Published Date Written by Staff Report
Over 1,000 youth and young adults from the Seventh-day Adventist Church in Portland and from the East Coast of the United States from Florida to Maine will participate in a "compassion rally and march" across the Casco Bay Bridge in support of acts of compassion and saying "no" to violence, organizers noted. The march will end at Monument Square.
On Saturday, March 22, the Atlantic Union Conference of Adventist Youth Ministries is hosting its annual Compassion NOW rally, the city reported. Held last year in New York, the event brings together church members from across the Northeast and Bermuda for a weekend of service projects, in addition to the march and rally. The march begins in South Portland in the Shaw's plaza parking lot. Marchers will continue over the Casco Bay Bridge into Portland. From York Street, the group will then proceed up to the Danforth Street intersection, turn left onto Center Street, right onto Congress and end in Monument Square for the rally.
Organizers said, "We are marching for change! Change the statistics! Change the trend! No more domestic violence, it is time for Compassion. This march will inspire hope in our young people that a bright and prosperous future can be theirs if they say no to domestic violence. This march reflects the need for more compassion in the way we live our lives."
The march is part of a weekend in which Adventist youth, young adults, friends and
community faith-based friends, such as Project Bazia and Casco Bay Rescue Mission, will be
donating between 10,000-12,000 hours of volunteer community services, and acts of
compassion to the city of Portland and its surrounding vicinity, including Freeport, Brunswick, Portsmouth and Saco, organizers said.

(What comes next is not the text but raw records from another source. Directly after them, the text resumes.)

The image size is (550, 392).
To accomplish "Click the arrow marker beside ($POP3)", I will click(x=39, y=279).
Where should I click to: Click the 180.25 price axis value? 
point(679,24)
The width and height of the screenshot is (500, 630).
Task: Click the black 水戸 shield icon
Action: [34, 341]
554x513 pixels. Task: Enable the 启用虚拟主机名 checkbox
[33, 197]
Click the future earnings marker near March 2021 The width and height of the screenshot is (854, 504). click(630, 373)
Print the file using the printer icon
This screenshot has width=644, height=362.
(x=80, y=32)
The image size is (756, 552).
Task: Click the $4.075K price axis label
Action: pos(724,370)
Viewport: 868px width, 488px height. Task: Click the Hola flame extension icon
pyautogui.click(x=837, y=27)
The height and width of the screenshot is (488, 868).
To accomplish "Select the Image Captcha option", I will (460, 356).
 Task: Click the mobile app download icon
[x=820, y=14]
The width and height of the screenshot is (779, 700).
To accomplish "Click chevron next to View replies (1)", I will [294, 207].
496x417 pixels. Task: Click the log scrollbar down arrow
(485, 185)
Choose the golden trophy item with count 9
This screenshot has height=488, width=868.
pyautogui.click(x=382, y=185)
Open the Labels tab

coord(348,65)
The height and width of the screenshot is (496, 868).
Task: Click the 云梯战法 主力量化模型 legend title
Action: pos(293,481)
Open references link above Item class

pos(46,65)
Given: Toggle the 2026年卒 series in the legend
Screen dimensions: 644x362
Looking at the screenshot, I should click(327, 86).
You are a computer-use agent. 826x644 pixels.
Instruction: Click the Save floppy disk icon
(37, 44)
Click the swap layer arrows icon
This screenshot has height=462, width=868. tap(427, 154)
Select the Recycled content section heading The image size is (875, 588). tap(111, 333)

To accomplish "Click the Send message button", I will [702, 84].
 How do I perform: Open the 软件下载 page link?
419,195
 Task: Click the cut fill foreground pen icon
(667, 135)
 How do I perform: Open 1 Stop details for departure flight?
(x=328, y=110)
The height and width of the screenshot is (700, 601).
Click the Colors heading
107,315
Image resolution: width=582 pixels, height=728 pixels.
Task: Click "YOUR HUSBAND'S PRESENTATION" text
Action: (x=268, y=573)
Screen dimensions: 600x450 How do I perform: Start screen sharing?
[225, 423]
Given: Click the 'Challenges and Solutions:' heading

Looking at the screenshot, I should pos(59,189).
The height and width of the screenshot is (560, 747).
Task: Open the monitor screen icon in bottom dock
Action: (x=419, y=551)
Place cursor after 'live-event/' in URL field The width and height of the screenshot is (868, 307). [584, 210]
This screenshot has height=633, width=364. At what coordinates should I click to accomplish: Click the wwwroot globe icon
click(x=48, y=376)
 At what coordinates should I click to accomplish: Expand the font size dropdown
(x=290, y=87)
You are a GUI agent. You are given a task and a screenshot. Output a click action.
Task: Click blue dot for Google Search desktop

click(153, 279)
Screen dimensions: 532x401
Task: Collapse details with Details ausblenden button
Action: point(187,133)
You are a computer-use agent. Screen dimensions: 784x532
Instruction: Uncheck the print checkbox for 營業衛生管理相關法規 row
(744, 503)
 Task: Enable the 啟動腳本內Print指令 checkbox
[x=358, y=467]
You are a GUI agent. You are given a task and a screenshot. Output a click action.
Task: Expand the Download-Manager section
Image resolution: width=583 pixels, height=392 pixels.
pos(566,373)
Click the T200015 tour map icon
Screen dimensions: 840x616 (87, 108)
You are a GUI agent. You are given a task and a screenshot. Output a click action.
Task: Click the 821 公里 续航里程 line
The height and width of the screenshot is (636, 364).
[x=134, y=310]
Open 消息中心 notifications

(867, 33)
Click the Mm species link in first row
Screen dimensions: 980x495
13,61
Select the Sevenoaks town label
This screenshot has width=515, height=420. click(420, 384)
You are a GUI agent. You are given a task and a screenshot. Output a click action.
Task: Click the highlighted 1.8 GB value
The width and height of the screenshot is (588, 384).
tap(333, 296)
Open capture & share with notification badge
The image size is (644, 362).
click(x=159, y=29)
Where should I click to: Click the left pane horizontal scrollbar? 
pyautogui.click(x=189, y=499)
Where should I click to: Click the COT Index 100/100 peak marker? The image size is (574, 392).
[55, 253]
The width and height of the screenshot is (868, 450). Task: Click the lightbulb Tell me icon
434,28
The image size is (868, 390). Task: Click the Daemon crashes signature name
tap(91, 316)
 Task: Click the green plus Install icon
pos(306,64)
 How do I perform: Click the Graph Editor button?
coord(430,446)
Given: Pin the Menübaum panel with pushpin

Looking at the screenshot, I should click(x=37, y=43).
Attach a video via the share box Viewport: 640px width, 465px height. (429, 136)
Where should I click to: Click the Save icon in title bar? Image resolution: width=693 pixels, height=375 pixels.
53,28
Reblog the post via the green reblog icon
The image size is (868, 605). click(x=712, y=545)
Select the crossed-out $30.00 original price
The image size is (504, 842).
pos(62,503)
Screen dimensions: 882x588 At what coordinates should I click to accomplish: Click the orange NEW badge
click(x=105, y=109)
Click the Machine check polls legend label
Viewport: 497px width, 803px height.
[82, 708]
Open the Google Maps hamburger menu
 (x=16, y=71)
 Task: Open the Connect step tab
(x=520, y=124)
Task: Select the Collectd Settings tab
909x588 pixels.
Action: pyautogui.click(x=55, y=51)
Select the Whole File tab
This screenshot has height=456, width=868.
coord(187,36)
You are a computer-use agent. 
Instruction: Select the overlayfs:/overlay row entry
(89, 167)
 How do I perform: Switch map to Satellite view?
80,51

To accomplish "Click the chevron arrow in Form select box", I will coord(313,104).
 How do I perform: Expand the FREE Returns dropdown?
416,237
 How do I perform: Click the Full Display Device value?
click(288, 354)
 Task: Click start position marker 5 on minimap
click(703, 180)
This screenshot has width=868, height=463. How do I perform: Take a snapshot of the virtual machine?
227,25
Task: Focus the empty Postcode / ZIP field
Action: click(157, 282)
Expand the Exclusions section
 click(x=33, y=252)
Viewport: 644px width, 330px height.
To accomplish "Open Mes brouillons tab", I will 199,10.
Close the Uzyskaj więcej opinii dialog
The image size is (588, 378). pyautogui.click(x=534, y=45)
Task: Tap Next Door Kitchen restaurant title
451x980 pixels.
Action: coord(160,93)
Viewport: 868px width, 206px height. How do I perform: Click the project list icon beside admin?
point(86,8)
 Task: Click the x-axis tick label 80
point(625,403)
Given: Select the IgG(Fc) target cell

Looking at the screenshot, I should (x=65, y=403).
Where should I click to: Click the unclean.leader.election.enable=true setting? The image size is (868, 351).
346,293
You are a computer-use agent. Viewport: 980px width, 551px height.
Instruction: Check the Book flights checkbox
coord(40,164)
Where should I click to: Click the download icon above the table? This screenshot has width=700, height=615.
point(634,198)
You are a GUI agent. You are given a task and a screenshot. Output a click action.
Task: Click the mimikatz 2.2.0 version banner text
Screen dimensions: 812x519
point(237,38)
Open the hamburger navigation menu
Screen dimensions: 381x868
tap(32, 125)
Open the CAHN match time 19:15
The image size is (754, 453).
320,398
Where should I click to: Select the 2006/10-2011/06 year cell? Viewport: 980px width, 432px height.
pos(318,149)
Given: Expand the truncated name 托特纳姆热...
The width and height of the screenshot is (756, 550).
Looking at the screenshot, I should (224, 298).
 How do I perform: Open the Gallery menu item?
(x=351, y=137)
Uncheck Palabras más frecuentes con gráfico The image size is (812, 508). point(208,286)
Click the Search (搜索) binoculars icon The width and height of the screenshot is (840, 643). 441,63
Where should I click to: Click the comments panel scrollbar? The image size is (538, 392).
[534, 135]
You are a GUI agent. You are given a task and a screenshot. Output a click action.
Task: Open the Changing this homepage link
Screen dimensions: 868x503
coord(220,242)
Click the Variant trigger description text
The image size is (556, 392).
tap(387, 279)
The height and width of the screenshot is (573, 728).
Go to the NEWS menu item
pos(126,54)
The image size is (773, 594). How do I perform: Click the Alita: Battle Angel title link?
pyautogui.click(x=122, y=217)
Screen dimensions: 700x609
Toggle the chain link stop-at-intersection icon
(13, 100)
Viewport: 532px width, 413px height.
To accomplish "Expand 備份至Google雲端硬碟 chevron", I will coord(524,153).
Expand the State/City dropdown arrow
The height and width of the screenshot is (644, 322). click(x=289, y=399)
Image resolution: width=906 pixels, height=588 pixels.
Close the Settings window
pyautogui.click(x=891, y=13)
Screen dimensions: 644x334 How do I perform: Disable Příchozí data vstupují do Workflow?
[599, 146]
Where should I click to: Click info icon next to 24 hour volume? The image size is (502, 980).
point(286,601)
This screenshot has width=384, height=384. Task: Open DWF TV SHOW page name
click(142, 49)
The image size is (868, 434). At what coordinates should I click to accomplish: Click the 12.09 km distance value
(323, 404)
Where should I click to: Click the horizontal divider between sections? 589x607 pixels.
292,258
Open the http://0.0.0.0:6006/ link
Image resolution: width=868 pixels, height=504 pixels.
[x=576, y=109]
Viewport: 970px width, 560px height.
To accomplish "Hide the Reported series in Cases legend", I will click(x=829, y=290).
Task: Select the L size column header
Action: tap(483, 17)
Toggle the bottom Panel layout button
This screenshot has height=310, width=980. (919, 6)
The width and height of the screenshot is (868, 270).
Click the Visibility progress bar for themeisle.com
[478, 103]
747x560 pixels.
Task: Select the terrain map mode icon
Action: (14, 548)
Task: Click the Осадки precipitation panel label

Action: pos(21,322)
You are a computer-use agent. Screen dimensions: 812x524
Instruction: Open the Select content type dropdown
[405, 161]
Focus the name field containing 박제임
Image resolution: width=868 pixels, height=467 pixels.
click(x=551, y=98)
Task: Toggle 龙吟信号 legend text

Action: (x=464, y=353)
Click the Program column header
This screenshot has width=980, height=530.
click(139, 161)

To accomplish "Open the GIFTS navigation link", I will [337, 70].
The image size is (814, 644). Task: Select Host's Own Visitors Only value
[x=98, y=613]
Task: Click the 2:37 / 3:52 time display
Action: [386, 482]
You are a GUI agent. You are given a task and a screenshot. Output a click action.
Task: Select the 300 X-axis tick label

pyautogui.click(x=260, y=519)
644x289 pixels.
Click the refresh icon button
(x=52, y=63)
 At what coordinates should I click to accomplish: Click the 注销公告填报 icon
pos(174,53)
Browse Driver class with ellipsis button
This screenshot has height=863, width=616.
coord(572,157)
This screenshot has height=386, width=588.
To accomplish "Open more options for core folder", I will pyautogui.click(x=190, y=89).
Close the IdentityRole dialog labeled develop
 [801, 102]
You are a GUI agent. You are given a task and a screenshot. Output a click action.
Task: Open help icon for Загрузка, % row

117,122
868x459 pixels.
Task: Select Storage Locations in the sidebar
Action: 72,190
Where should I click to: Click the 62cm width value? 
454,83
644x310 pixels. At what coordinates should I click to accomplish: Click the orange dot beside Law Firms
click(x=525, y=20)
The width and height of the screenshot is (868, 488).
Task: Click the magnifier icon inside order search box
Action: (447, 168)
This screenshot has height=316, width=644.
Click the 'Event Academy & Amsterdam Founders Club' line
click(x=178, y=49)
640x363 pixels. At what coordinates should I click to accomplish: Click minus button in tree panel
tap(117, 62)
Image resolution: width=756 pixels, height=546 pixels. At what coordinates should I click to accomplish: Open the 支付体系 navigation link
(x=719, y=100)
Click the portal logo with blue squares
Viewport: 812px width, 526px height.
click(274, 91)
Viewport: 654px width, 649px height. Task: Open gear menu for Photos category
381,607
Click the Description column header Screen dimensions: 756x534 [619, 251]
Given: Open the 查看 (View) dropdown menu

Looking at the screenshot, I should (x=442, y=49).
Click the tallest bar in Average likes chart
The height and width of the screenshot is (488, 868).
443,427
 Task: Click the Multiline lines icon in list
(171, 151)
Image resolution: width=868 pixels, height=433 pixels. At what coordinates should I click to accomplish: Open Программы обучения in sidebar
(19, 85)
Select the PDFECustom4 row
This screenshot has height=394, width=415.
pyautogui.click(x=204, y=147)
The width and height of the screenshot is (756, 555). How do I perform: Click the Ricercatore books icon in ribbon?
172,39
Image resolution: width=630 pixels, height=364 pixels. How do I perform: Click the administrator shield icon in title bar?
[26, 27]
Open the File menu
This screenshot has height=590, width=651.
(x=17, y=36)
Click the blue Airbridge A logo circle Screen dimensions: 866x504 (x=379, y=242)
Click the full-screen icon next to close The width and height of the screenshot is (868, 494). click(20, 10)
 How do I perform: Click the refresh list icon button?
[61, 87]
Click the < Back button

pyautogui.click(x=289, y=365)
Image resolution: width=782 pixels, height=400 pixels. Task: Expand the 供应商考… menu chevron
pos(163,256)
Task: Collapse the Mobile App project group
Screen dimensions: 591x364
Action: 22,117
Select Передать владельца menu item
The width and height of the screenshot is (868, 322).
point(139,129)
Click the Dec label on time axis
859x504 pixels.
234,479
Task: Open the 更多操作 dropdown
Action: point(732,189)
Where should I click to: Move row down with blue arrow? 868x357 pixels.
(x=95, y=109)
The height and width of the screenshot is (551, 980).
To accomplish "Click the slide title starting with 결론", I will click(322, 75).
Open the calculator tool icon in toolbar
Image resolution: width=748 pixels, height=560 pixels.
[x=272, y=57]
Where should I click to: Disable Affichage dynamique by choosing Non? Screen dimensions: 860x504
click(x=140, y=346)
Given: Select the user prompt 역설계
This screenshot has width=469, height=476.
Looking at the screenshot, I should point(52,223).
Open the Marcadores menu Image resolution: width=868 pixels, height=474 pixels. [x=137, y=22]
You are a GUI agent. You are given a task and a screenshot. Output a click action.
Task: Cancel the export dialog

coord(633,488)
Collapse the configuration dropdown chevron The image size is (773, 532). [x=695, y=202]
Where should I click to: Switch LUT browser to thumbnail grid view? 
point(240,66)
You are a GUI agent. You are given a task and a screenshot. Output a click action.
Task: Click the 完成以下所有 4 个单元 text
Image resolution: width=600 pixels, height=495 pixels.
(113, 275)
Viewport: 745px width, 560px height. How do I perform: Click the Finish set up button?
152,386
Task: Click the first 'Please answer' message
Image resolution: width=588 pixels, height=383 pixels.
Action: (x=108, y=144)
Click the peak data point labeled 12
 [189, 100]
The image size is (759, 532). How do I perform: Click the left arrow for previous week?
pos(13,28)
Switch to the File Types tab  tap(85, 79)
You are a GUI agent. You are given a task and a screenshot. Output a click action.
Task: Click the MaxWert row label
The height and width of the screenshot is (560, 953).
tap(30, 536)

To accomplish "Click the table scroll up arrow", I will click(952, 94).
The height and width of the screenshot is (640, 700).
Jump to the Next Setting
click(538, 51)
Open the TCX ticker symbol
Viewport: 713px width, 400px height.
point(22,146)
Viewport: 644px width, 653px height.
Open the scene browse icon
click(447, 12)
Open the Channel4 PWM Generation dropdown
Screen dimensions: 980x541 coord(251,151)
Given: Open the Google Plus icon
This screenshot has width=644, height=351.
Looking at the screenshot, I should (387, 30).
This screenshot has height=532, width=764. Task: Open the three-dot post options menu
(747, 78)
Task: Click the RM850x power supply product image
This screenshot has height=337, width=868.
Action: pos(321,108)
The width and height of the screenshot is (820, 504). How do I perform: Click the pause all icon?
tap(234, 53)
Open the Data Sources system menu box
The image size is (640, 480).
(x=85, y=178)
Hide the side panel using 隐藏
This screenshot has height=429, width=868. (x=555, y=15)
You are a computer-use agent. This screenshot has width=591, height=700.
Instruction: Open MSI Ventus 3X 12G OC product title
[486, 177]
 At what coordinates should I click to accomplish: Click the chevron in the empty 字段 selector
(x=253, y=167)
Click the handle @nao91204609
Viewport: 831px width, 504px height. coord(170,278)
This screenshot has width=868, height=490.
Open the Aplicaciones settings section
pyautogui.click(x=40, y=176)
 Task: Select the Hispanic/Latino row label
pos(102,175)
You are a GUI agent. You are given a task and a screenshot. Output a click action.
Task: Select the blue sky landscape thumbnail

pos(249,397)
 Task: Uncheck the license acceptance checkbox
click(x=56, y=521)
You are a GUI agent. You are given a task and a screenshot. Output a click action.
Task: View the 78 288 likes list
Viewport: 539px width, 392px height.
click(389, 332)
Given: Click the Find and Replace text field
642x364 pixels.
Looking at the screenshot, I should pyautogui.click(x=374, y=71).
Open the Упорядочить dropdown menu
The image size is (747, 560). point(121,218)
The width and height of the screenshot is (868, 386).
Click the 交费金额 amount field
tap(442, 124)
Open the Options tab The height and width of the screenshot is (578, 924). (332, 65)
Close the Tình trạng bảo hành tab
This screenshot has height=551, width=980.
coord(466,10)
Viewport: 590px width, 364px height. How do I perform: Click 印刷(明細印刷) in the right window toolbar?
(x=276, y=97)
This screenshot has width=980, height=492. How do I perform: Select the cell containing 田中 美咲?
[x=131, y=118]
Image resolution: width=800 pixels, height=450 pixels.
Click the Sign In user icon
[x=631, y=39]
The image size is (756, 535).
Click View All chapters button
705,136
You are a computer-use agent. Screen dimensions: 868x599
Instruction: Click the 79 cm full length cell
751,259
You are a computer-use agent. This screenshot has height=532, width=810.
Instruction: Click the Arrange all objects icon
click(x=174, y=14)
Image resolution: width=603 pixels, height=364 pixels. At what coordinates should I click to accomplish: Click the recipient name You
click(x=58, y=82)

This anti-domestic violence march participants will gather at the Mill Creek Plaza (Shaw's Parking Lot), in South Portland at 2 p.m. and the march will begin promptly at 3 p.m. The march will end at Monument Square in Portland with a press conference and rally.
The march and rally to highlight compassion is expected to attract almost 2,000 people to downtown Portland, and the city warned that minor traffic detours and delays are expected. Traffic along the route will be detoured in spots and at times held back, the city cautioned.